Stored entries
- Opening Delimiter -
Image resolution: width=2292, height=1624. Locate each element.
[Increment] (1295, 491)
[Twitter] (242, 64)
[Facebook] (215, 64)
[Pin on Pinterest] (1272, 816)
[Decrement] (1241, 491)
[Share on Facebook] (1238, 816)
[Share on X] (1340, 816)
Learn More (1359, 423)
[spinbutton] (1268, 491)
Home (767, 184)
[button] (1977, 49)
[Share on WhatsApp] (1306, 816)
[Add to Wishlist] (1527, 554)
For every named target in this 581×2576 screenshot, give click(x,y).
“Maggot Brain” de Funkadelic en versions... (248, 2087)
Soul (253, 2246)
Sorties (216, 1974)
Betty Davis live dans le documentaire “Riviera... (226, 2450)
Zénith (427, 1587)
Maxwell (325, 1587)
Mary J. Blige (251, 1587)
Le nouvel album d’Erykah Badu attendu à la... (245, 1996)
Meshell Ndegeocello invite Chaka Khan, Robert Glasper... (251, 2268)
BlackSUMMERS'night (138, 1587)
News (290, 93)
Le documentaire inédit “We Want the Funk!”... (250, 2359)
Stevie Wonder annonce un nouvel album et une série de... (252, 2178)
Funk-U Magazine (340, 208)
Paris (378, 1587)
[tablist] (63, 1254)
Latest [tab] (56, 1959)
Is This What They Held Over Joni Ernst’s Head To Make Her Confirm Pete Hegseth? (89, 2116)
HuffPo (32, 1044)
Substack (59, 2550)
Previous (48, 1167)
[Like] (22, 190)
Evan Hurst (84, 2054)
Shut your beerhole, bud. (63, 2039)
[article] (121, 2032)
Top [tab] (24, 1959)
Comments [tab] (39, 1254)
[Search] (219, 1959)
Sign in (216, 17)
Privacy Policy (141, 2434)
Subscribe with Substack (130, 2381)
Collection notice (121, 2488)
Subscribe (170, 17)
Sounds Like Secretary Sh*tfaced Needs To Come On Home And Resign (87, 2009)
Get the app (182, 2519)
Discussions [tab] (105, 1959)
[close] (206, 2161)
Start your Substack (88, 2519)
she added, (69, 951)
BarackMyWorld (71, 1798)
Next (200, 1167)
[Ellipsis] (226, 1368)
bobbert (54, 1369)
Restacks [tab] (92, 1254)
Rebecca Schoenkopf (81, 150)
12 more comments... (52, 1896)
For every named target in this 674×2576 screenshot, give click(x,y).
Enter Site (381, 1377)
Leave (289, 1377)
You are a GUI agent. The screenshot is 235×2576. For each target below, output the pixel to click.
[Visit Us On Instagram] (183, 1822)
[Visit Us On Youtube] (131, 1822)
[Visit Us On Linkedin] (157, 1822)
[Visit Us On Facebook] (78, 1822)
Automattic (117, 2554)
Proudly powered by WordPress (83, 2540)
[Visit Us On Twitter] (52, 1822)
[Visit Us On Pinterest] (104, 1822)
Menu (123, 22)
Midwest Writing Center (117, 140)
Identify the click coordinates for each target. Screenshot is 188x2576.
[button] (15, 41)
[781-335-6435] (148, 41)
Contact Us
- Closing Delimiter -
* **Exercise details**: Return exactly, and only, the lines above starting at the line that contains "[Like] (22, 190)" and ending at the line that contains "she added, (69, 951)".

* **Result**:
[Like] (22, 190)
Evan Hurst (84, 2054)
Shut your beerhole, bud. (63, 2039)
[article] (121, 2032)
Top [tab] (24, 1959)
Comments [tab] (39, 1254)
[Search] (219, 1959)
Sign in (216, 17)
Privacy Policy (141, 2434)
Subscribe with Substack (130, 2381)
Collection notice (121, 2488)
Subscribe (170, 17)
Sounds Like Secretary Sh*tfaced Needs To Come On Home And Resign (87, 2009)
Get the app (182, 2519)
Discussions [tab] (105, 1959)
[close] (206, 2161)
Start your Substack (88, 2519)
she added, (69, 951)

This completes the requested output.